Aan verpakte gefosforyleerde eiwitten in bloed kun je wellicht in een zeer vroeg stadium aflezen of iemand kanker heeft. En misschien zelfs wáár, blijkt uit een PNAS-publicatie.

Tot nu toe golden die gefosforyleerde eiwitten niet als bruikbare biomarkers. Fosforylering, dus de toevoeging van fosfaatgroepen aan bepaalde aminozuurbouwstenen, speelt een rol bij het ontstaan van tumoren. Maar de lever pompt voortdurend fosfatase-enzymen in het bloed die eiwitten net zo hard weer defosforyleren, dus het zegt weinig als je niets gefosforyleerds vindt.

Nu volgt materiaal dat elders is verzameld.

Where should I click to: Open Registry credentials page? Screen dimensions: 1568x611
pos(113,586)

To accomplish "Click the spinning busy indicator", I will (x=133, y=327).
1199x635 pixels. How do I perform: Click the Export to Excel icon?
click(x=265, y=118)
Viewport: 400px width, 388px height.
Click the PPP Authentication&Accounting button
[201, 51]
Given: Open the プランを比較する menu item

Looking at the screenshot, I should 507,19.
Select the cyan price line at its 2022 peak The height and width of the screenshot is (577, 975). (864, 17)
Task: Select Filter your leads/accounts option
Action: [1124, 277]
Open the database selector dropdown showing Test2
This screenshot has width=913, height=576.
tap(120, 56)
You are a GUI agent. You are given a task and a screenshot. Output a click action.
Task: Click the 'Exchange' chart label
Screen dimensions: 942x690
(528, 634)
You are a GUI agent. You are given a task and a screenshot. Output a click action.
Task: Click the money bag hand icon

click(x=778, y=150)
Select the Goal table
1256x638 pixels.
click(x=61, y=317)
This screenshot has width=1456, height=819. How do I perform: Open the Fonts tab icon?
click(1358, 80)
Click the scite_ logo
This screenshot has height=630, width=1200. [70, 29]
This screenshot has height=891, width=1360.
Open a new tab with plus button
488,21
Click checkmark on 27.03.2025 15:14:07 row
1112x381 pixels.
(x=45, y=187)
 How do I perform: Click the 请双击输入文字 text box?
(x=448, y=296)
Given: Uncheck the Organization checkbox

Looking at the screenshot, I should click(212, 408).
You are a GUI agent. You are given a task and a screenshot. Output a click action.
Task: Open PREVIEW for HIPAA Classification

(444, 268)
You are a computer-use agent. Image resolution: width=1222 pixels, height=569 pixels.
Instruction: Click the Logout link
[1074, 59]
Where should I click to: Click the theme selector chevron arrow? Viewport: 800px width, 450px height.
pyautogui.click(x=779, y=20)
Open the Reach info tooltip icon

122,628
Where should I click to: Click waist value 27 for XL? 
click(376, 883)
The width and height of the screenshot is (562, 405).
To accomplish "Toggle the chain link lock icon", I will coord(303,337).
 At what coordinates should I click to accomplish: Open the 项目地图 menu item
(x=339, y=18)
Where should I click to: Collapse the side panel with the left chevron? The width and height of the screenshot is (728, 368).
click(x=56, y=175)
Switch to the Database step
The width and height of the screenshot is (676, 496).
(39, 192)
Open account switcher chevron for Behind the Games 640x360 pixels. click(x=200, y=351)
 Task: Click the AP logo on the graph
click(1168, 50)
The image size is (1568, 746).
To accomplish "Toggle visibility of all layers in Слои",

Purdue-onderzoeker Andy Tao heeft nu bedacht dat je niet moet kijken naar eiwitten die vrij in het bloed zweven, maar naar exemplaren die verpakt zitten in exosomen en kleinere microvesikels. Dat zijn blaasjes waarin cellen afvalproducten verpakken. Als huidje zit er celmembraanmateriaal omheen, dat fosfatases en andere enzymen effectief buiten houdt.

Die blaasjes netjes afscheiden uit een bloedmonster is niet triviaal, maar Tao heeft een protocol ontworpen waarbij een reeks centrifuges met steeds verder oplopende toerentallen het voor elkaar krijgt. Heb je de blaasjes een maal los in handen, dan kun je met een massaspectrometer bepalen of de aanwezige eiwitten de extra massa van fosfaatgroepen met zich mee torsen.

Tao heeft op die manier bloedmonsters van detig borstkankerpatiënten vergeleken met die van zes gezonde vrouwen. Ondanks dat de monsters vijf jaar oud waren, leverden ze bijna 2.400 gefosforyleerde eiwitten op waarvan er 144 significant ruimer waren vertegenwoordigd bij de kankerpatiënten.

Of het ook opgaat voor andere vormen van kanker, is nog niet onderzocht. Maar gezien de huidige inzichten in fosforylering zit het er dik in. Spannender is de vraag of je altijd dezelfde gefosforyleerde eiwitten vindt, of dat het assortiment verschilt per type kanker en je dus aan de analyseresultaten kunt zien waar je de tumor moet gaan zoeken.

Tao is daar in zoverre klaar voor dat al hij een spin-off heeft opgericht, Tymora Analytical, die simpele testjes ontwerpt om specifieke gefosforyleerde eiwitten routinematig aan te tonen zonder dat je een massaspectrometer nodig hebt.